After his brother fled, Thomas was alone, living with a family who didn’t really love him.

For a time, he bounced between relatives. He quickly learned how to fend for himself. Sometimes that meant fighting other kids. But he was equally adept at charming his way into a seat at the evening meal of a neighbor or a distant relative. An aunt who lived in an outlying town would treat him as if he were her own son. And his uncle, who lived two miles away, would give him peanuts and millet flour (he didn’t dare ask for anything at home). At this uncle’s, he could eat as much as he liked. He became an expert at wolfing down large quantities of food because he was never sure when he would eat again.

A Taste for Learning

One day he saw kids passing by his house with containers of sorghum; he knew he had to find the source. He traced it back to the local school. He started going daily for the sorghum and powdered milk, but soon he acquired a taste for learning. That bland and boiled sorghum changed the trajectory of his life. The food kept him in school. He excelled.

His childhood finally caught up with him when he got to Notre Dame High School. When he heard his classmates talk about their parents, the memories that he had buried for so long resurfaced. “When I was in high school and I’d hear people say, ‘My mother has done this. My father has come to see me.’ I couldn’t use those words because I’ve never had them. Constantly, I cried.”

The priests from St. Francis Xavier parish could sense that Thomas was special. He would paint the inside of the church and cut the brambles around it. He became an expert at washing and ironing cassocks. They paid him for this. They also gave him shoes and t-shirts. They became father figures for Thomas, and soon he came to believe what he heard at church about men named Matthew, Mark, Luke and John, and turned away from the traditional beliefs that he grew up with.

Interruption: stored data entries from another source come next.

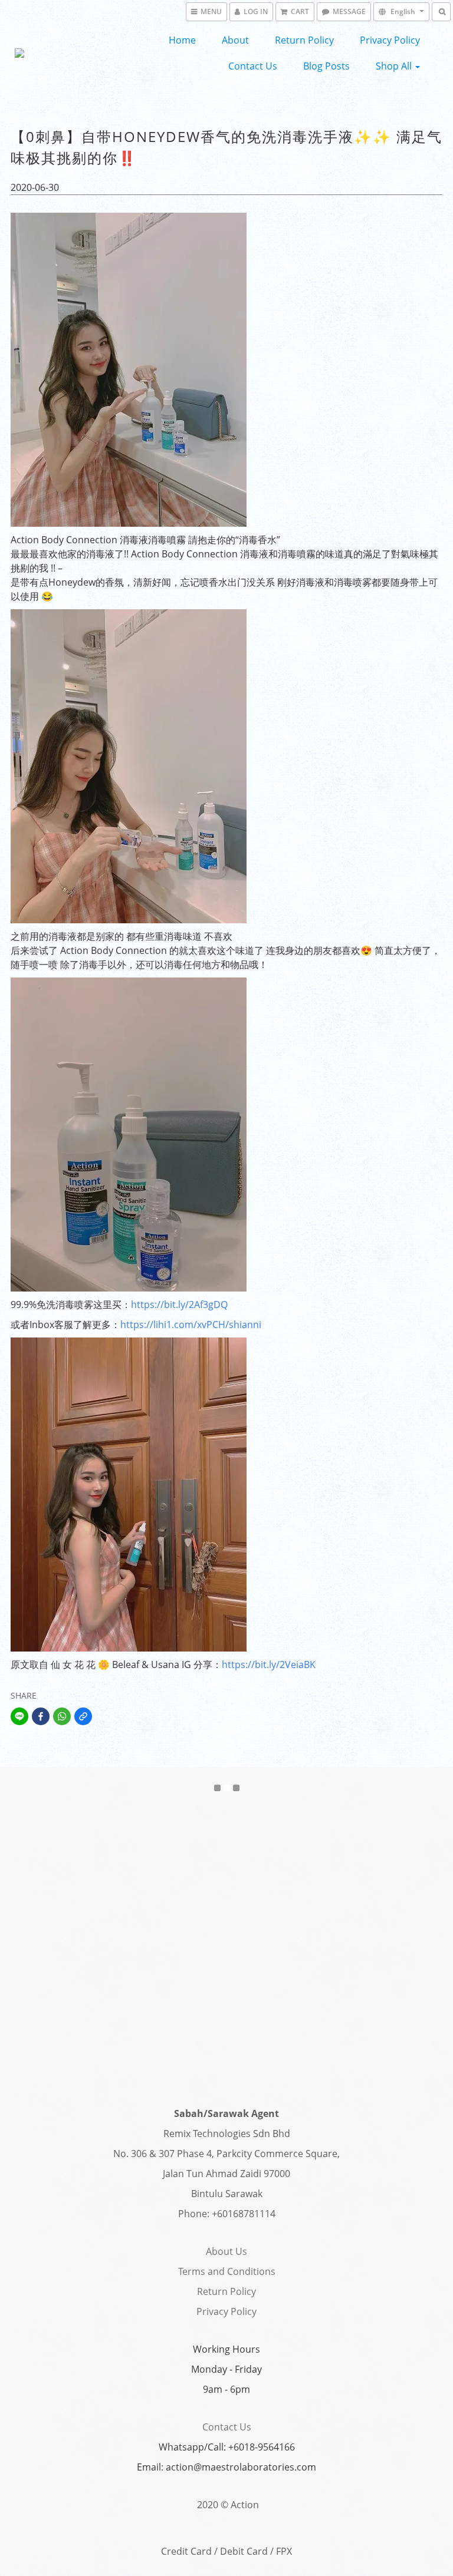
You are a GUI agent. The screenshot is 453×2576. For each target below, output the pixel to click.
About (235, 40)
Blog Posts (326, 66)
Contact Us (252, 66)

After he graduated from high school, and against his family’s wishes, Thomas enrolled in the seminary.

“I went there as a way of thanking God,” he says.

He formed deep friendships with the other priests. He loved the preaching and the parishioners. During the homily, Thomas regaled the congregation with that soaring voice and his electric personality. “Fellow Christians, fellow lovers of Our Lord Jesus Christ,” he’d boom. They opened their souls and let Thomas fill them with the good word.

But after six years, he made the difficult decision not to go into the priesthood. He had met a woman who was gentle and soft-spoken as she organized church outreach activities. Felicia, he soon realized, was someone he couldn’t live without.

He and Felicia married and started a family. Thomas enrolled at Legon University in Accra, the capital of Ghana, where he studied philosophy and religion. He then earned a post-graduate teaching degree from Cape Coast University and, after receiving a scholarship, he went to the country Africans dream about: the United States. In the Golden State, he received a master’s degree in administration from California State University, Hayward. During this time he started to work for CRS, telling Catholics about his life growing up in Ghana, how the wheat and sorghum and powdered milk that CRS provided his school kept him attending.

He now travels across the United States every year, promoting solidarity with the poor overseas, usually during CRS’ Lenten Operation Rice Bowl program, which encourages faith communities to pray, fast, learn and give. As a beneficiary-turned-staff member, he teaches American Catholics about challenges and issues in Africa.

And even though he left behind early plans to join the priesthood, Thomas can still pack a parish. He thrills crowds — many of whom know close to nothing about Africa — with his brio and charisma. He tells them what a difference “that little snack” — provided by his school with CRS funding — made in his life. He encourages them to stay engaged with the continent.

With that melodic Ghanaian accent and staccato laugh, the one where he bends in half and slaps you on the back, he sucks them in. It’s contagious. He’s contagious. Crowds can’t get enough of that glowing personality and wrenching story. Thomas sears the importance of CRS’ work into their minds, the importance of Africa.